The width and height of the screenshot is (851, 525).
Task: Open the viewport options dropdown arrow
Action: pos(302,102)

※ ※ ※

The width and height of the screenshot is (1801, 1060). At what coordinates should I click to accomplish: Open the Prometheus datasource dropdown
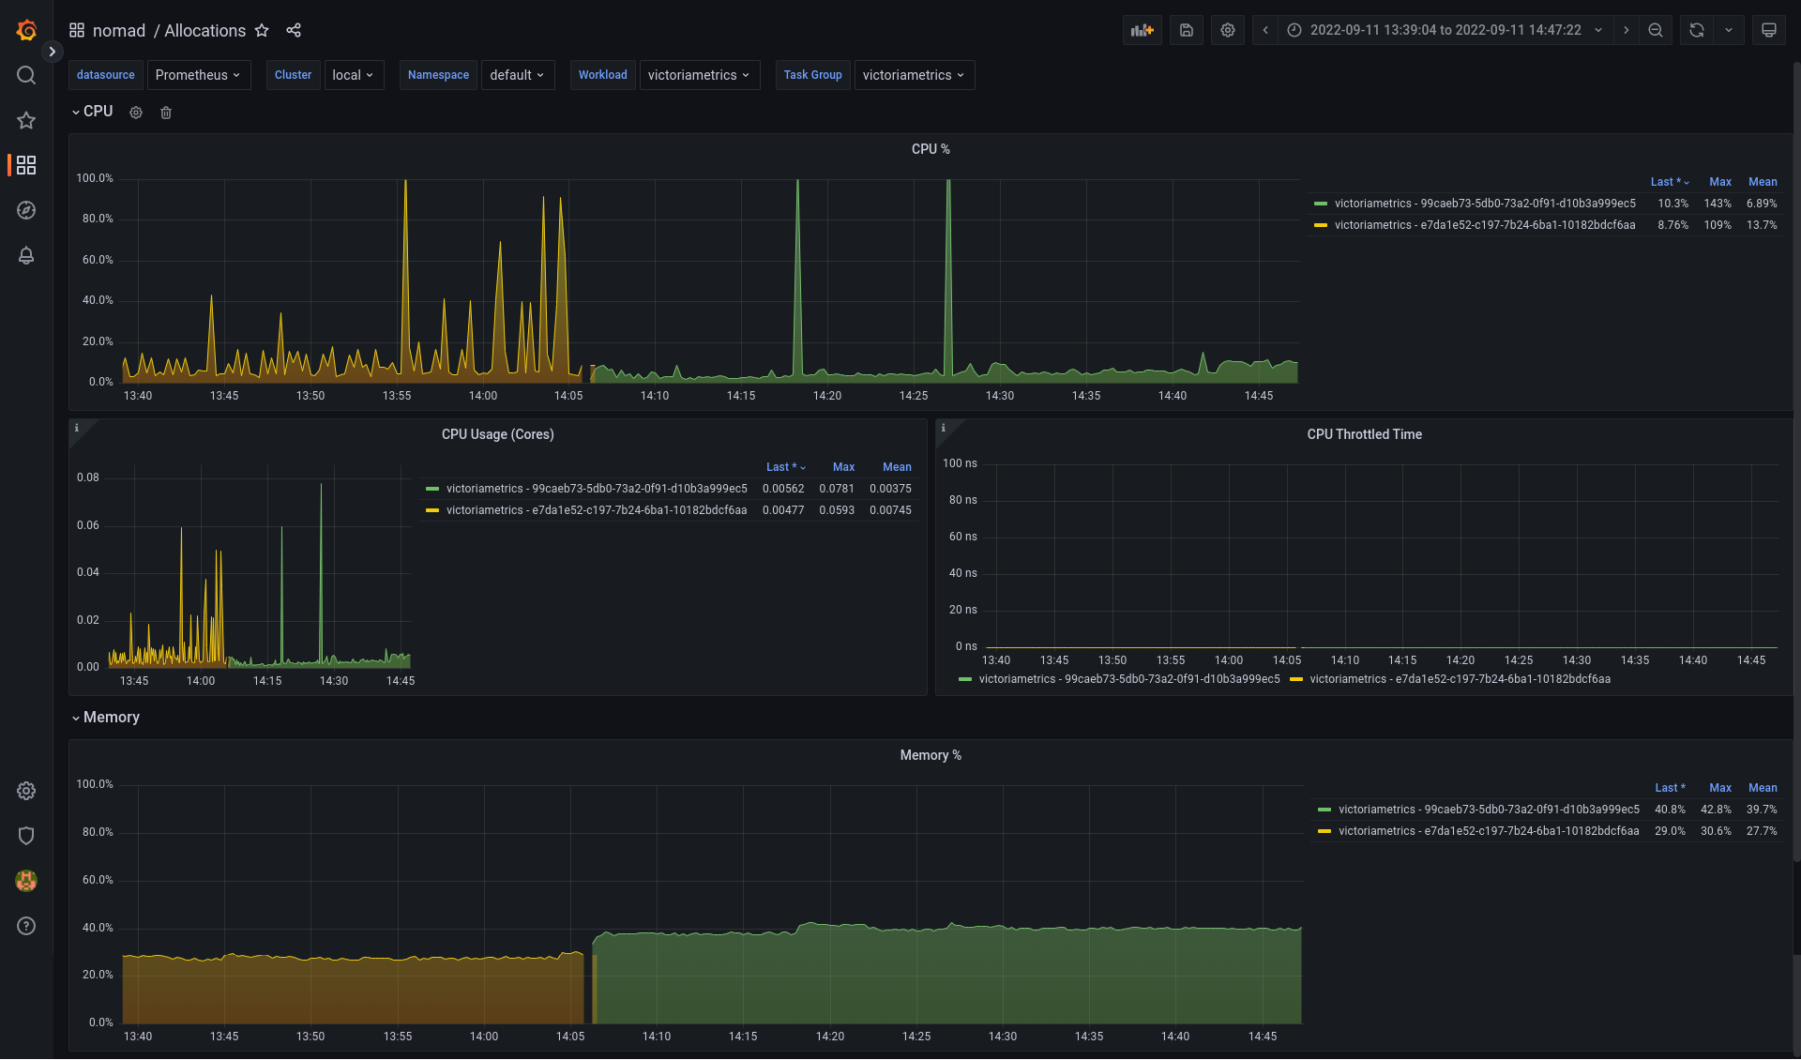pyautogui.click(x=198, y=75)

※ ※ ※

Written request: Copy out the lines word for word, starting with the line containing "The width and height of the screenshot is (851, 525)." and going on through the line containing "Action: pos(302,102)".

Output for this exercise:
The width and height of the screenshot is (851, 525).
Task: Open the viewport options dropdown arrow
Action: pos(302,102)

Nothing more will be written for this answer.